▶ _TEXTE FOURNI_:
□ □ □ □ □ □ □
Avant (vers 18:45)
Pronostics et rumeurs ont rythmé ce jour de palmarès, mais le cœur y était-il autant qu’à l’accoutumée ? La compétition officielle était striées de scories, ce n’est pas une nouveauté en soi. Mais cette édition 2015 a été nettement marquée par une cartographie nouvelle entre les différentes sections. Un Certain Regard avait fière allure avec Apichatpong Weerasethakul (Cemetery of Splendour) mais aussi Kiyoshi Kurosawa (Vers l’autre rive) ou Corneliu Porumboiu (Le Trésor) ; on s’y est régalé grâce à ces précieux cinéastes. La Quinzaine a profité à plein – on le redit : tant mieux pour elle ! – de choix hasardeux de l’officielle, accueillant deux auteurs français très à leur avantage (L’Ombre des femmes de Philippe Garrel, Trois souvenirs de ma jeunesse d’Arnaud Desplechin) et Les Mille et Une Nuits de Miguel Gomes, film qui a constitué le centre de gravité de notre festival.
□ □ □ □ □ □ □
▶ _LIGNES DE DONNÉES_:

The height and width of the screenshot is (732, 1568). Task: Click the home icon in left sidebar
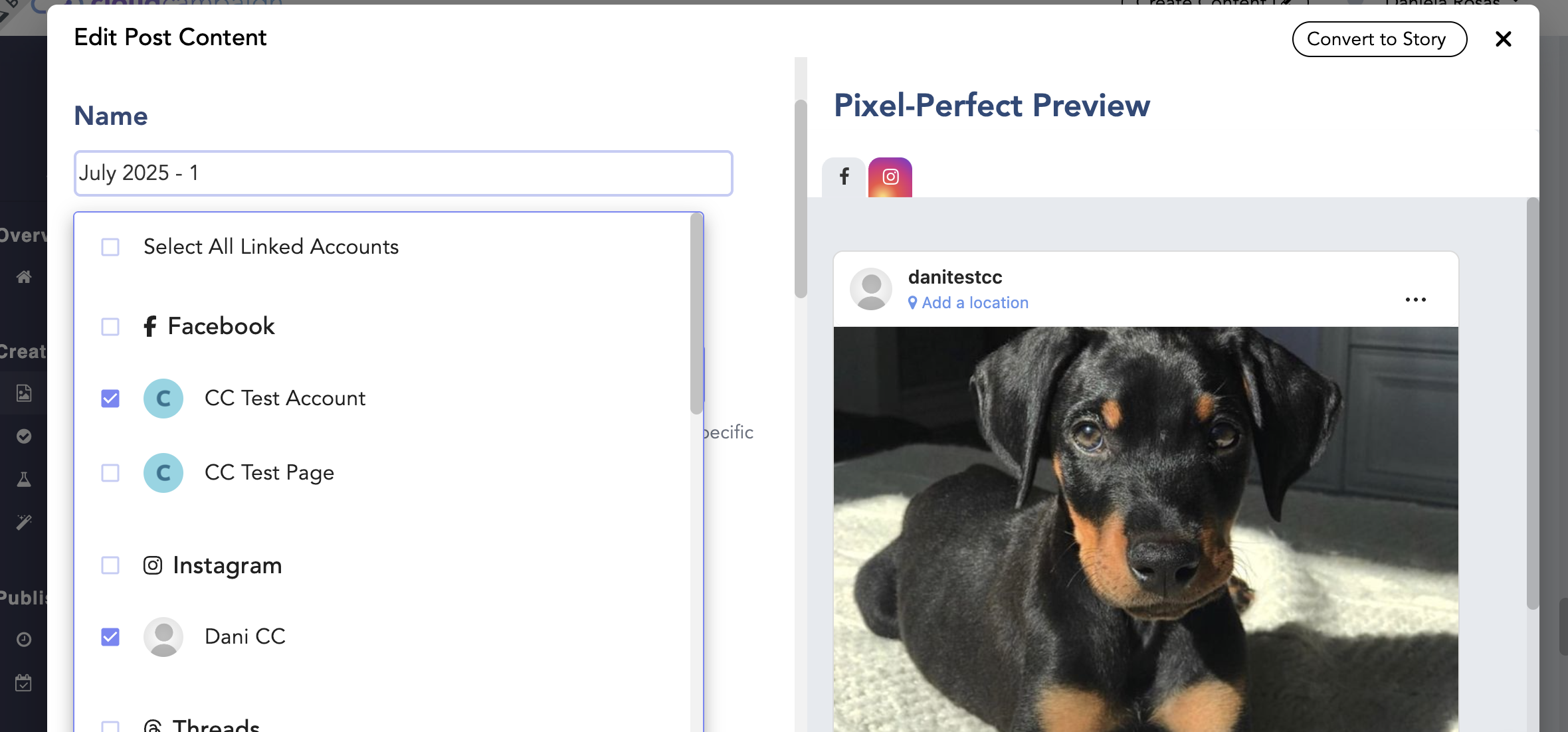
□ □ □ □ □ □ □
▶ _EXERCICES_:
1. Recopiez fidèlement le passage du texte fourni situé entre « Pronostics et rumeurs » et « de notre festival. », ces deux extrémités comprises.
2. Condensez sous forme de liste le paragraphe du texte fourni qui commence par « Pronostics et rumeurs », en conservant ses faits principaux.
Seul le texte fourni doit servir de source, sans recours aux lignes de données.

▶ _RÉPONSES DANS L'ORDRE_:
1.
Pronostics et rumeurs ont rythmé ce jour de palmarès, mais le cœur y était-il autant qu’à l’accoutumée ? La compétition officielle était striées de scories, ce n’est pas une nouveauté en soi. Mais cette édition 2015 a été nettement marquée par une cartographie nouvelle entre les différentes sections. Un Certain Regard avait fière allure avec Apichatpong Weerasethakul (Cemetery of Splendour) mais aussi Kiyoshi Kurosawa (Vers l’autre rive) ou Corneliu Porumboiu (Le Trésor) ; on s’y est régalé grâce à ces précieux cinéastes. La Quinzaine a profité à plein – on le redit : tant mieux pour elle ! – de choix hasardeux de l’officielle, accueillant deux auteurs français très à leur avantage (L’Ombre des femmes de Philippe Garrel, Trois souvenirs de ma jeunesse d’Arnaud Desplechin) et Les Mille et Une Nuits de Miguel Gomes, film qui a constitué le centre de gravité de notre festival.

2.
- Le jour du palmarès a été rythmé par les pronostics et les rumeurs.
- La compétition officielle comportait des scories, ce qui n'est pas nouveau.
- L'édition 2015 a été marquée par une nouvelle répartition entre les différentes sections.
- Un Certain Regard avait fière allure grâce à Apichatpong Weerasethakul (Cemetery of Splendour), Kiyoshi Kurosawa (Vers l'autre rive) et Corneliu Porumboiu (Le Trésor).
- La Quinzaine a profité des choix hasardeux de la sélection officielle. Elle a accueilli L'Ombre des femmes de Philippe Garrel, Trois souvenirs de ma jeunesse d'Arnaud Desplechin et Les Mille et Une Nuits de Miguel Gomes.
- Les Mille et Une Nuits est présenté comme le centre de gravité de « notre festival ».